Why you can't trust the American poverty statistics

A nice little chart here at Cato showing how spending on food stamps has risen over the past decade.

We can see that expenditure on this anti-poverty programme has risen considerably over 12 years. In fact, if we assume away inflation and GDP growth (not quite right but close enough in this past 12 years, especially with respect to food prices) then expenditure on this programme has risen from 0.12% of US GDP to 0.56% of GDP. Call it, allowing for the uncertainty over the GDP and inflation numbers, a fourfold increase in real terms.

Now, I think it should be obvious to everyone that giving poor people a means to purchase food means that poor people are less poor. We would also assume that some who were poor before this distribution are not poor after it.

But here's the interesting question. Fully 0.5% of GDP is being given to the poor in just this one redistribution programme. What difference does this make to the number of poor in the US?

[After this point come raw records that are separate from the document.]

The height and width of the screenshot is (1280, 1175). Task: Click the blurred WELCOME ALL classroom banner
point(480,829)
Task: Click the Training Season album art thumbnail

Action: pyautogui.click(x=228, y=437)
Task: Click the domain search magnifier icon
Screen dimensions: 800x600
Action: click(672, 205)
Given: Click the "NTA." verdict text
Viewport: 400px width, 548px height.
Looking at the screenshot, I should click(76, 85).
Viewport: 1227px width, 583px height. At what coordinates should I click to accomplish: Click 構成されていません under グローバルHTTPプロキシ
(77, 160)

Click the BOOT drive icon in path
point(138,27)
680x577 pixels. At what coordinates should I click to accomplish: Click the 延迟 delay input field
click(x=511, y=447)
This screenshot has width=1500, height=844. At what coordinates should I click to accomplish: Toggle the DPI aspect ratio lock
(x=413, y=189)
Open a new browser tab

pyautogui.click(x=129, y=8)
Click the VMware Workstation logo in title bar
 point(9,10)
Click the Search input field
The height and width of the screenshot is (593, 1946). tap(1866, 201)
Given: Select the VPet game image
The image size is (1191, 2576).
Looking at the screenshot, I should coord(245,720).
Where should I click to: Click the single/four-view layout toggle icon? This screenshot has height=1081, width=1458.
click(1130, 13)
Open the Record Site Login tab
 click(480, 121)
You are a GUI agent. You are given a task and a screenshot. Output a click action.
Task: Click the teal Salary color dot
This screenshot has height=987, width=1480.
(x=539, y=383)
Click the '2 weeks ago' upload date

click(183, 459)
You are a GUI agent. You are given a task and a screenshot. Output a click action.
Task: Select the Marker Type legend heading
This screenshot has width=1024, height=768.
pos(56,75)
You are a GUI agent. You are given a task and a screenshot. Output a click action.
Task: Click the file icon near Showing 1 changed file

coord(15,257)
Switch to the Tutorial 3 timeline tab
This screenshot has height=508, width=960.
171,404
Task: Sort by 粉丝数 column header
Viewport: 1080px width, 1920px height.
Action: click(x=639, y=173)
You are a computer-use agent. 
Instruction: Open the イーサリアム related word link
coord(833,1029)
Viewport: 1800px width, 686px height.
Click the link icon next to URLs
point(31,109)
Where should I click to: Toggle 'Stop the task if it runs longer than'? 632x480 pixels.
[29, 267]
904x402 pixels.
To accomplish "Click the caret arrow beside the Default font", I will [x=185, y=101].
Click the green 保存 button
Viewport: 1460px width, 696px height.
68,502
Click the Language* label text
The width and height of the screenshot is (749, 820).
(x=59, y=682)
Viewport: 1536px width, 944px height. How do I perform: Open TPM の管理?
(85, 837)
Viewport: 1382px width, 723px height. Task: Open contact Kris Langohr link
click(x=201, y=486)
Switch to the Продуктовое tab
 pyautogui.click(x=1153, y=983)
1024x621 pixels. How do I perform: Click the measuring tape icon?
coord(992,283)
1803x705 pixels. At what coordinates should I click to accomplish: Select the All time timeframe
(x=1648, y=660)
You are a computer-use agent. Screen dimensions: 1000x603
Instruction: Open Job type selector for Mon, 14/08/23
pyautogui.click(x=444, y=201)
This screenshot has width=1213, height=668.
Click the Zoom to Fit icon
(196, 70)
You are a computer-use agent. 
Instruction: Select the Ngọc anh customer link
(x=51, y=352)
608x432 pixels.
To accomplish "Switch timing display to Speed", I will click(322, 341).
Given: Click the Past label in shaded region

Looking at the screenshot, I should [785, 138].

The answer is, distressingly, absolutely not one iota. By the official statistics this redistribution does not lift one solitary person up out of poverty: in fact, does not even alleviate poverty in any way recorded by the official statistics. Further, this is true of all of the major US poverty alleviation programmes. Their Section 8 housing vouchers (roughly, housing benefit), Medicaid (health care for the poor), the EITC (working tax credits). Adding these together the US spends a good 4% or more of GDP on poverty alleviation. Yet apparently it alleviates no poverty at all.

The reason being that the US, uniquely, does not count benefits in kind, nor benefits through the tax system, when calculating who is poor. They could double spending on the poor and there would be exactly the same number of poor people as when they started. In fact, in recent decades they have doubled spending on the poor. And they've still got the same number of poor people.

Just a little warning should anyone ever brandish US poverty figures at you. They're very strange indeed and absolutely cannot be taken at face value.